Texte affiché:
Dans ses dernières écritures remises au greffe le 13 juillet 2017, Mme [K] sollicite de la cour qu'elle :

' confirme le jugement déféré en ce qu'il a prononcé la résiliation judiciaire du contrat de travail aux torts de la société Decovet et, subsidiairement et à titre incident, de la société Mem Diffusion

' fixe la moyenne des trois derniers mois du salaire reconstitué de la salariée à la somme de 3 923,25 euros

' condamne la société Decovet et, subsidiairement et à titre incident, la société Mem Diffusion au paiement des sommes suivantes :

- à titre principal et incident, 116 656,43 euros à titre de rappel de salaires consécutif au repositionnement du salarié au statut cadre de 2010 à 2015 et 11 666,64 euros au titre des congés payés afférents

- à titre subsidiaire, confirme le jugement déféré en ce qu'il l'a repositionnée au statut d'agent de maîtrise et à titre incident, 32 484,99 euros à titre rappel de salaires consécutif au repositionnement et 3 248,50 euros au titre des congés payés afférents

- en tout état de cause et à titre incident :

* 11 769,75 euros à titre d'indemnité compensatrice de préavis et 1 176,98 euros au titre des congés payés afférents

* 6 802,92 euros à titre d'indemnité légale de licenciement

* 47 079 euros à titre d'indemnité de licenciement sans cause réelle et sérieuse

* 5 000 euros à titre de dommages et intérêts pour défaut de reprise d'ancienneté

* 2 000 euros à titre de dommages et intérêts pour violation de l'obligation de sécurité de résultat s'agissant de la préservation de la santé du salarié

* 871,45 euros à titre de rappel de salaire variable au titre du mois de septembre 2015 et 87,15 euros au titre des congés payés afférents

* 3 000 euros sur le fondement de l'article 700 du code de procédure civile

' prononce l'anatocisme à compter de la saisine du conseil de prud'hommes pour les sommes ayant la nature de salaire et à compter de la décision pour les sommes ayant une nature indemnitaire.

Aux termes de ses dernières conclusions reçues par RPVA le 11 juillet 2017, la société Mem Diffusion demande à la cour :

' à titre principal, de confirmer le jugement déféré en ce qu'il l'a mise hors de cause

' à titre subsidiaire de :

* juger que le contrat de travail de Mme [K] a été transféré, en application de l'article L1224-1 du code du travail, au 1er janvier 2016, à son profit

* statuer ce que de droit sur les prétentions de la demanderesse au titre de la résiliation judiciaire, de ses rappels de salaires et autres demandes en dommages et intérêts

* lui donner acte de ses observations

* juger que la société Decovet relèvera indemne la société Mem Diffusion de toutes condamnations prononcées à son encontre

' en tout état de cause, condamne la partie succombante au règlement d'une somme de 3000 euros en application de l'article 700 du code de procédure civile ainsi qu'aux dépens de l'instance.

L'ordonnance de clôture a été rendue le 28 novembre 2018.

Pour un plus ample exposé des faits, des prétentions et des moyens des parties, il y a lieu de se référer au jugement entrepris et aux conclusions déposées.

Données brutes:
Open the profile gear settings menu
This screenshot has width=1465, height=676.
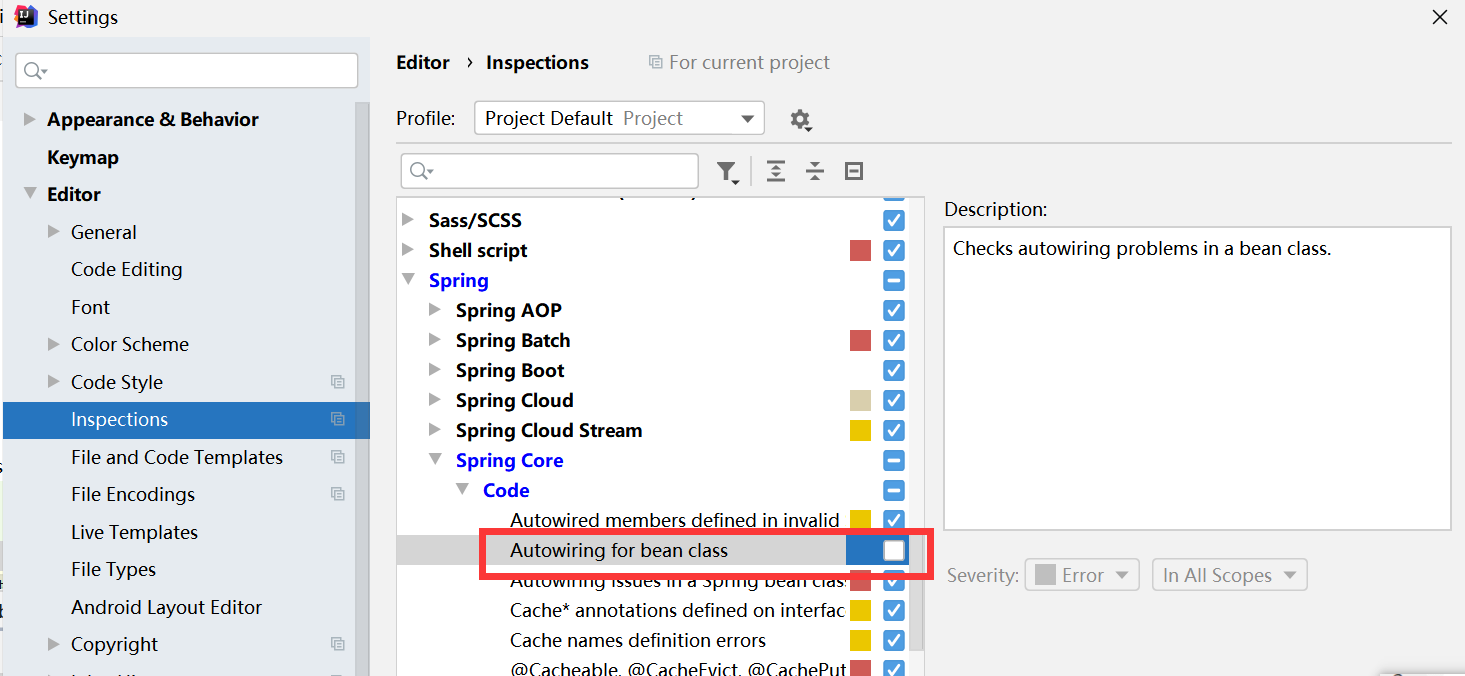point(800,120)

Consignes:
1. Répondez à ces questions à l'aide du texte affiché :
(a) À quelle date Mme [K] a-t-elle remis ses dernières écritures au greffe ?
(b) Quelle somme la société Mem Diffusion réclame-t-elle sur le fondement de l'article 700 du code de procédure civile ?
(c) À quelle date l'ordonnance de clôture a-t-elle été rendue ?
2. Prolongez le texte sur l'affaire opposant Mme [K] aux sociétés Decovet et Mem Diffusion en reprenant après sa dernière phrase.

Réponses attendues:
1.
(a) Le 13 juillet 2017.
(b) 3 000 euros.
(c) Le 28 novembre 2018.

2.
Motifs de la décision

Sur la demande de résiliation du contrat de travail et de dommages et intérêts au titre de l'exécution déloyale du contrat de travail et de manquement à l'obligation de sécurité

Un salarié peut demander la résiliation judiciaire de son contrat de travail aux torts de l'employeur en cas de manquements de celui-ci à ses obligations. Lorsque les manquements sont établis et sont d'une gravité telle qu'ils empêchent la poursuite du contrat de travail, la résiliation judiciaire est prononcée aux torts de l'employeur et produit les effets d'un licenciement sans cause réelle et sérieuse.

La preuve des manquements incombe au salarié.

Mme [K] soutient que la société Decovet a modifié unilatéralement son contrat de travail en ce qu'elle l'a rétrogradée du poste de responsable des ventes à celui de responsable de magasin avec suppression de ses missions de suivi des autres magasins alors qu'elle a bien exercé les fonctions de "responsable du développement des ventes détail France" et qu'elle n'a jamais signé d'avenant transformant son poste.

Elle ajoute que la cession du magasin de [Localité 1] ne pouvait entraîner le transfert de son contrat de travail dans la mesure où elle était responsable des ventes de tous les magasins de la société Decovet laquelle avait, d'ailleurs, vendu deux magasins au cours de la relation de travail sans que ses missions de responsable des ventes en soit affectée.

Pour cette double raison, elle sollicite la résiliation judiciaire de son contrat de travail.

Sur le premier point, la société Decovet objecte que le contrat de travail de Mme [K] n'a subi aucune modification unilatérale qui lui permettrait d'obtenir la résiliation de son contrat de travail. Elle indique que Mme [K] a accepté, moyennant une prime variable indexée sur les ventes du magasin, d'être affectée définitivement sur le site de [Localité 1] en tant que responsable de magasin, ainsi que cela a été formalisé par un courrier du 1er mars 2011, sans que cette affectation n'entrave sa mission de responsable national des ventes à laquelle elle ne consacrait que 10% de son temps de travail.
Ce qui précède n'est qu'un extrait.